The histopathology report revealed the right renal tumor as SRCC with regional lymphnode metastases. PLR in malignancies like SRCC occurs due to autonomous production of G-CSF by the tumor cells which stimulates the marrow cells to produce more mature myeloid cell line like mature neutrophils, just like in our case.2,5 PLR persisted in spite of uncomplicated surgery, till the unfortunate death of the patient.
Sarcomatoid renal cell carcinomas (SRCC) are composed of two cell populations. Epithelial-mesenchymal transition (EMT) has been proposed as a mechanism for the development of sarcomatous component (SC) from carcinomatous component (CC).9 Because of this, they express both epithelial and mesenchymal markers like cytokeratin (91%), epithelial membrane antigen (87%) and vimentin (100%). Also one IHC study has targeted G-CSF in tissue blocks of RCC by using monoclonal antibodies.5 IHC was not done at our setup due to financial restraints of the patient.

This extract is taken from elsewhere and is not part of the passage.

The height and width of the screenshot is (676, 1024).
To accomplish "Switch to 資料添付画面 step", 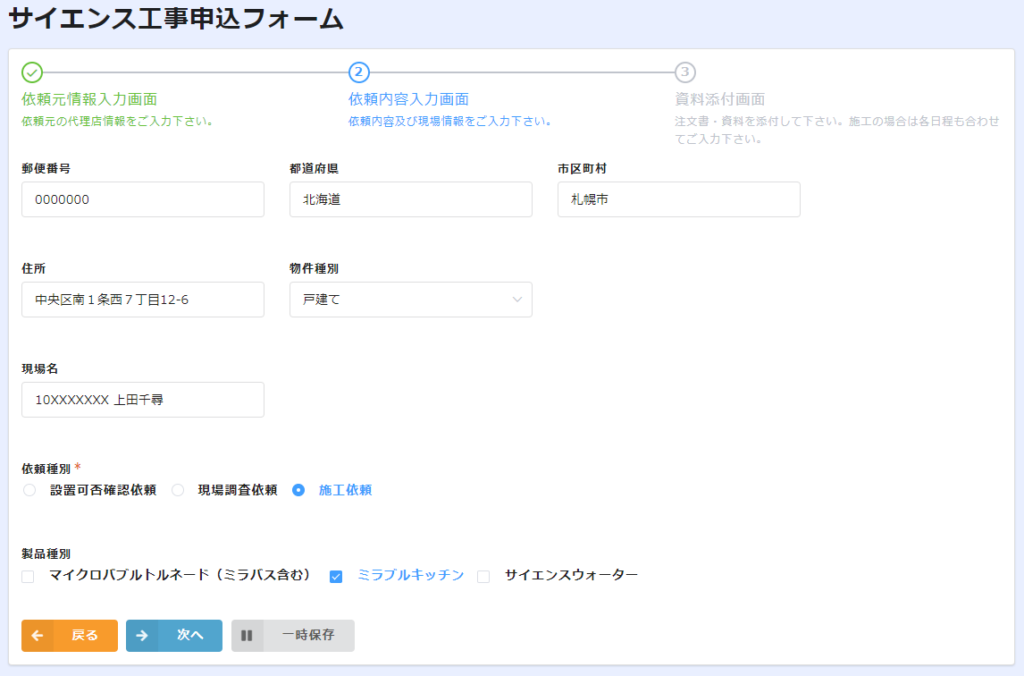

Diagnosis of paraneoplastic leukemoid reaction (PLR) must be arrived at, after proper work up of a suspected case of RCC / SRCC. Such cases of SRCC with PLR have poor prognosis. Thus PLR can be used as a tumor marker for RCC/SRCC cases which is mostly associated with post-surgical death by multi-organ failure within few weeks/months of the surgery.
The patient involved in this study died before the manuscript was written. However data are anonymized not to cause harm to the patient or their families, and risk of identification is low.
None.
The author declares no conflict of interest.